PROBLEM STATEMENT ->
Look through the lines below and extract each one that contains "FLYONE".

[GIVEN DATA — start]

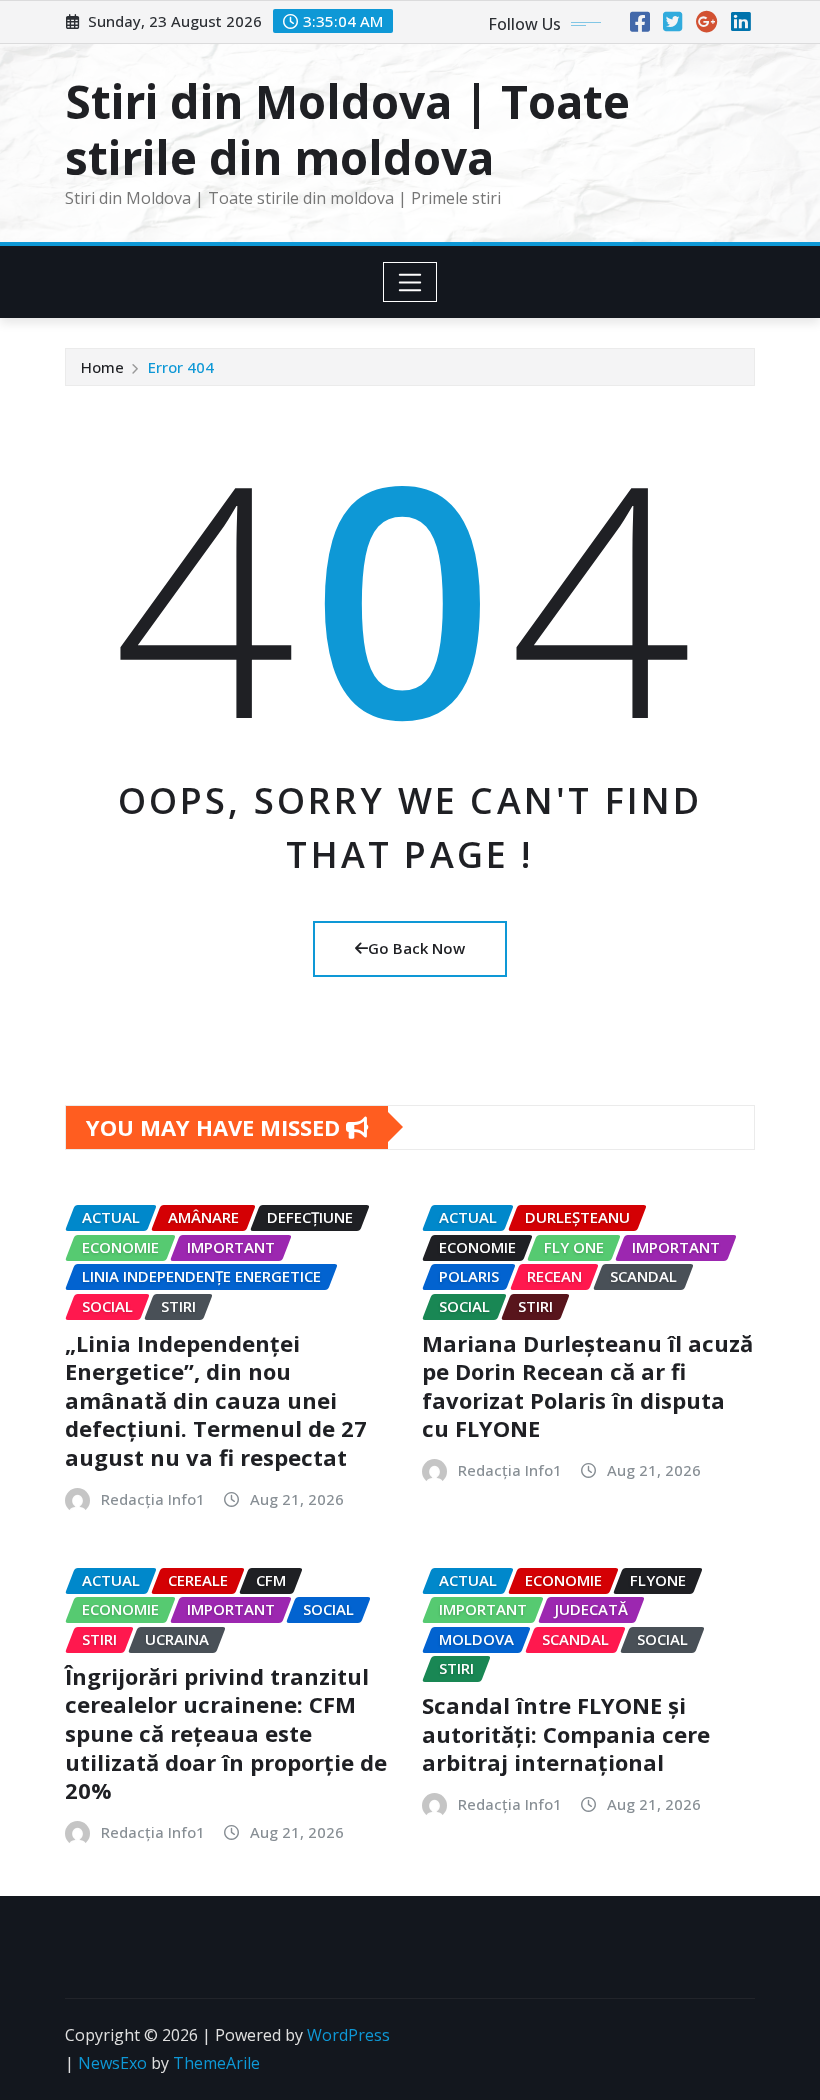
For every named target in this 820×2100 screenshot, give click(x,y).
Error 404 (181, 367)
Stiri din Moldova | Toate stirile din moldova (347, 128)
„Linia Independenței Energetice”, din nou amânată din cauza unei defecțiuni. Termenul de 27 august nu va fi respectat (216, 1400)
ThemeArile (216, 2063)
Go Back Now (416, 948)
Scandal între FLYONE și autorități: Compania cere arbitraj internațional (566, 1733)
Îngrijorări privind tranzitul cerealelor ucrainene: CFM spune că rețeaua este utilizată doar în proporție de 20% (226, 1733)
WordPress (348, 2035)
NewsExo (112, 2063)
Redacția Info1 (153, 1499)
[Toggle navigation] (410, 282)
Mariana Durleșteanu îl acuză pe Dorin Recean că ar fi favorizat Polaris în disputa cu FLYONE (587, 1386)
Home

[GIVEN DATA — finish]

ANSWER FOR THIS EXERCISE ->
Scandal între FLYONE și autorități: Compania cere arbitraj internațional (566, 1733)
Mariana Durleșteanu îl acuză pe Dorin Recean că ar fi favorizat Polaris în disputa cu FLYONE (587, 1386)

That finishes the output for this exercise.